Highway 50 development: Mile markers part three
This last article on mile markers will attempt to identify some way stations from Tahoe to Placerville.
Miler Marker 3
In 1853 there was the “3 Mile House” that was built in Smith Flat over the Deep Blue Lead Mining Channel. The “3 Mile House” became Home Ranch, now called the Smith Flat House Center for Health. Deep Blue Lead Mine was the best-known and one of the richest in Placerville area.
Mile Marker 4
This is the location of the well known Apple Hill Cafe.
Mile Marker 12
This marker is found near the exit for Sportsman Hall, which in the 1860 held 500 horses as a Pony Express station and was known as “12 Mile House.”
Mile Marker 16
Find this marker before Fresh Pond. In 1861, a house and ranch were built there in where several wagon roads converged, including the popular Gold Rush-era Johnson’s Cutoff route. The Fresh Pond stop dates back to the 1950s for auto travel and bus stops. In 1966, this location was a Chevron gas station and a Greyhound bus station. In 1983, everything but the sign was demolished. Since 2005, there is a new Chevron gas station/convenience store and restoration of the Fresh Pond sign.
Mile Marker 20
There is no Mile Marker 20 but it would be close to Bridle Veil Falls.
Miler Marker 21
This marker is close to the Riverton Cal Trans Station.
Mile Marker 23
On the east side of Riverton Bridge, there was a 1901 Riverton Bridge constructed that has been replaced by the current bridge.
Mile Marker 25
This marker comes right before the White Hall building. Whitehall was constructed in 1940 and this building is at the location of a Gold Rush way station and saloon that later became a resort and store.
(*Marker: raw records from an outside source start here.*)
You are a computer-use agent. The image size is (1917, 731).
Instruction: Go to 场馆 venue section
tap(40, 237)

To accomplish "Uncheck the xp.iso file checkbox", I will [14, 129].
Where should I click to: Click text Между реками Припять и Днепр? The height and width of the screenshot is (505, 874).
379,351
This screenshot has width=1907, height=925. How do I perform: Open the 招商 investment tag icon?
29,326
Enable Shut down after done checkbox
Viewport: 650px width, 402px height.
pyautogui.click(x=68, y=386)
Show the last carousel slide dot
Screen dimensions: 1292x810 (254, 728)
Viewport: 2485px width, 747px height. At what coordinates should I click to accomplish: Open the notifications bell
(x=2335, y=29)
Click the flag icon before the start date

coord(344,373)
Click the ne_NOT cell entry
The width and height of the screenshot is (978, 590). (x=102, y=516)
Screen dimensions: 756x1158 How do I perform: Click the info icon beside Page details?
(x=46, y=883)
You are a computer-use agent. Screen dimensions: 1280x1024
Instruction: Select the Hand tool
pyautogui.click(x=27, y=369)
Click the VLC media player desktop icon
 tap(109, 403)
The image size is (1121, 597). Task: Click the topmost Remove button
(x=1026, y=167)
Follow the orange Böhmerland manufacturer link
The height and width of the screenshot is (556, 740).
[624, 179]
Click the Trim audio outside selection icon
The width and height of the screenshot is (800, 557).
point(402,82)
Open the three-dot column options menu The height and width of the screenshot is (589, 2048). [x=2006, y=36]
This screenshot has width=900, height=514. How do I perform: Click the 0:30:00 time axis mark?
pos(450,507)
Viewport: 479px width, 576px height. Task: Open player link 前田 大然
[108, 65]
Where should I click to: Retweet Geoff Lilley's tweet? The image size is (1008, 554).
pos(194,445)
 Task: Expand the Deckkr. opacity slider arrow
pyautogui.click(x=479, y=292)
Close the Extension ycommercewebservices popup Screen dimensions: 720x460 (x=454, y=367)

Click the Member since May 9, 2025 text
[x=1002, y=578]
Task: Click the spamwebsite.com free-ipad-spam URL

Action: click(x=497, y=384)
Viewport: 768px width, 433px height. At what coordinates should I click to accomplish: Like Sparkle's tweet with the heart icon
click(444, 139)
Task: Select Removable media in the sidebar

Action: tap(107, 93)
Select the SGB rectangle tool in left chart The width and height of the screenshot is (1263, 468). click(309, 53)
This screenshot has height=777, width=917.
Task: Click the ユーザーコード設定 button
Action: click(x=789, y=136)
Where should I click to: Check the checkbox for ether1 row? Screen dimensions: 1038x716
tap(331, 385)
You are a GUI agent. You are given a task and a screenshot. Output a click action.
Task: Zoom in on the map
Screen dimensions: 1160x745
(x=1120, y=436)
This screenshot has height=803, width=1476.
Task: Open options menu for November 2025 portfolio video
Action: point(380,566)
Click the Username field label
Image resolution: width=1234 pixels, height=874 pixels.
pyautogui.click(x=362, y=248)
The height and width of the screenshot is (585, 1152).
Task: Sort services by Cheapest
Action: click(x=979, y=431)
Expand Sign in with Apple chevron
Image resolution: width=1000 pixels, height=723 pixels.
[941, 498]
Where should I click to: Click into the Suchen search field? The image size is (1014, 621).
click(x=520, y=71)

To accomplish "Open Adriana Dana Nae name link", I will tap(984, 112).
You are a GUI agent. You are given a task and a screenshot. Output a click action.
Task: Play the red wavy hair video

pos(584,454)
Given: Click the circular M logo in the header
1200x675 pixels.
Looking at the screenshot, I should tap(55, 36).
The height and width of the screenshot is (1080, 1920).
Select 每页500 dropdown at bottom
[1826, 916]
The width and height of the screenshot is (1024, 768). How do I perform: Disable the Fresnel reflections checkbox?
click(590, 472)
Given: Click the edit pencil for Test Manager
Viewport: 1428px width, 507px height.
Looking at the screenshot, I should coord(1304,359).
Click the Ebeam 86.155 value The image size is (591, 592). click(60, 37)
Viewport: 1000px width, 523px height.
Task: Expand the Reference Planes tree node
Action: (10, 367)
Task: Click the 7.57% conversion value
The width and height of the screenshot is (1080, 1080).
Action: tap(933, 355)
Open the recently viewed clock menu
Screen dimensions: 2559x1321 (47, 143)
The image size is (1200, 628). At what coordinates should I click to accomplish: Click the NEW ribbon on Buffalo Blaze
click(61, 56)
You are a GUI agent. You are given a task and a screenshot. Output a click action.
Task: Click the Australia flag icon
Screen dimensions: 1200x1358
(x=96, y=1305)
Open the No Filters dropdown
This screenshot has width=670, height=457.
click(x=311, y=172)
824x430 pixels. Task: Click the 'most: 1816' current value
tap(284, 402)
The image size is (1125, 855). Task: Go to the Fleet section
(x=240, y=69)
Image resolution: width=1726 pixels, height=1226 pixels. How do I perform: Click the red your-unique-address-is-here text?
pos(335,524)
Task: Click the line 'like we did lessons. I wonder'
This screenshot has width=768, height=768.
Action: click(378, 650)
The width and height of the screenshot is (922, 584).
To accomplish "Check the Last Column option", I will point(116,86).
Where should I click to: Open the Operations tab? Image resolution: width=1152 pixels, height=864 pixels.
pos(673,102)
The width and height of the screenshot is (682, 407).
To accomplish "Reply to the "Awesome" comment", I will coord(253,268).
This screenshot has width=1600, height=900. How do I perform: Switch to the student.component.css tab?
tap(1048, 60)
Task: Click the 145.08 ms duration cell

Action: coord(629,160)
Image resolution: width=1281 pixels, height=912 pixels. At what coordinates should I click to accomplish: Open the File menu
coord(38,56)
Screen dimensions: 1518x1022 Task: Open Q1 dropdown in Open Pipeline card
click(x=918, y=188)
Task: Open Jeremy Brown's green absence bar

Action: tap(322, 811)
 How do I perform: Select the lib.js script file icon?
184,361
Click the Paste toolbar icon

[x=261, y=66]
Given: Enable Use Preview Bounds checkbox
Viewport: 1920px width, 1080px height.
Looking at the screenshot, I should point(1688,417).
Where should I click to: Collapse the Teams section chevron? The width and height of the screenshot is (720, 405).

Mile Markers 31 through 33
These are at the metropolis of Silver Fork, Sugar Loaf, Websters and Kyburz. Samuel Kyburz is reported to have worked with John Sutter in 1848. Kyburz eventually purchased land around Kyburz that became a toll house and has been sold and resold several times.
Miler Marker 36
This is where Fred’s Place was, the site of a resort and roadhouse after the curve east (closer to Tahoe) of the 5,000-foot elevation sign on Highway 50. Anna and Fred Scriggs opened the resort in 1918 on land leased from Eldorado National Forest. Fred’s Place closed in 1965.
Mile Marker 42
This marker is near Strawberry. In 1859, it was a way station owned and operated by a man named Berry. Legend lists two stories on how the name “Strawberry” originated. First, the name Strawberry came from Berry’s alleged practice of feeding travelers’ horses with straw, while the owners had paid for hay. The other and equally unsubstantiated story indicates that Berry’s lodge featured thin straw mattresses.
Visitors would call for “More straw, Mr. Berry!” Hence the name – Strawberry.
Mile Marker 47
This marker is near Phillips Station. Phillips Station was established in 1862 as a stage stop and way station.
Mile Marker 50
Find this marker on the top of Echo Summit just before descending.
Mile Marker 52
This marker is near the 1859 Osgood’s toll house was actually on South Upper Truckee road at the bottom of Old Myers Grade near the stream. In 1911 the Echo Lake dam at broke and washed the house from its foundation. Osgood Toll House is currently next to the Lake Tahoe Historical Museum.
Mile Marker 58
This marker is 10 feet from the front door of the Samurai Restaurant on Highway 50.
Mile Marker 59
Find this marker at Tallac Ave. on Highway 50.
Mile Marker 60
This marker has rested at the Lake Tahoe Historical Society front door for as long as the locals can remember.
– David Borges, D.C., is a local chiropractic doctor and a Tahoe historian.